The task of classification is conceptually challenging because the idea of ecosystem services is essentially a ‘boundary object’: it helps to transmit and coordinate thinking between disciplines even though there is no commonly accepted or precise definition of the term. It is useful precisely because it is vague and open to different interpretations. As a result, any common, agreed classification is difficult to achieve. Key definitional issues include:
- Whether ecosystem services are benefits (cf. Costanza, 2008), or whether they are the contributions that ecosystem services make to well-being (via the benefits supported by a set of ‘final’ ecosystem services) (cf. Potschin and Haines-Young, 2011).
- Whether ecosystem services are only those ecosystem service outputs that are dependent (to some extent) on living processes or whether they include pure abiotic outputs (e.g. wind and hydro power, salt, physical landscapes).

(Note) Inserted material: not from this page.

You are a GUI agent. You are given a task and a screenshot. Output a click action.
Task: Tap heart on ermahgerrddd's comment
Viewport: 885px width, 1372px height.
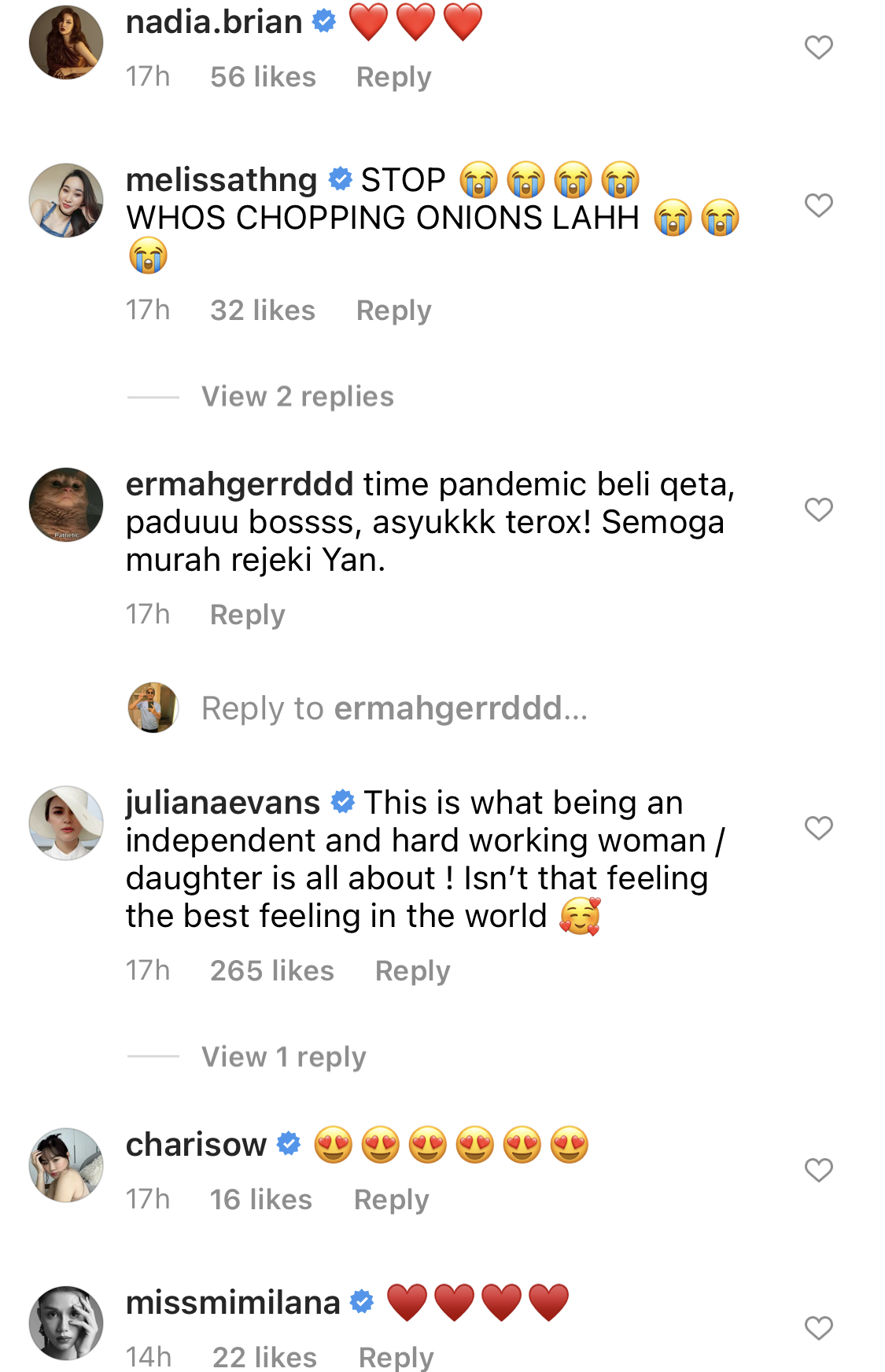pyautogui.click(x=818, y=510)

The design of any classification system is technically challenging because (apart from the lack of common definitions) there are a range of purposes or applications that have to be considered which have different requirements in terms of the levels of thematic and spatial resolution needed. Moreover, different disciplinary groups bring different concepts and framings to the table, so that convergence of terminology (and any agreed classification) is difficult. Examples of issues include:
- Whether ecosystem ‘services’ and ecosystem ‘goods’ are synonymous or whether we make a distinction between them. For example the UK NEA (http://uknea.unep-wcmc.org/) argues that services are the final outputs and goods are the things that are valued in terms of the benefits they generate. Thus for a forest ecosystem ‘trees’ are final service and timber one of the ‘goods’ that are produced and which can be valued alongside, say, other non-timber forest products such as the ‘buffering capacity’ of woodlands against avalanche.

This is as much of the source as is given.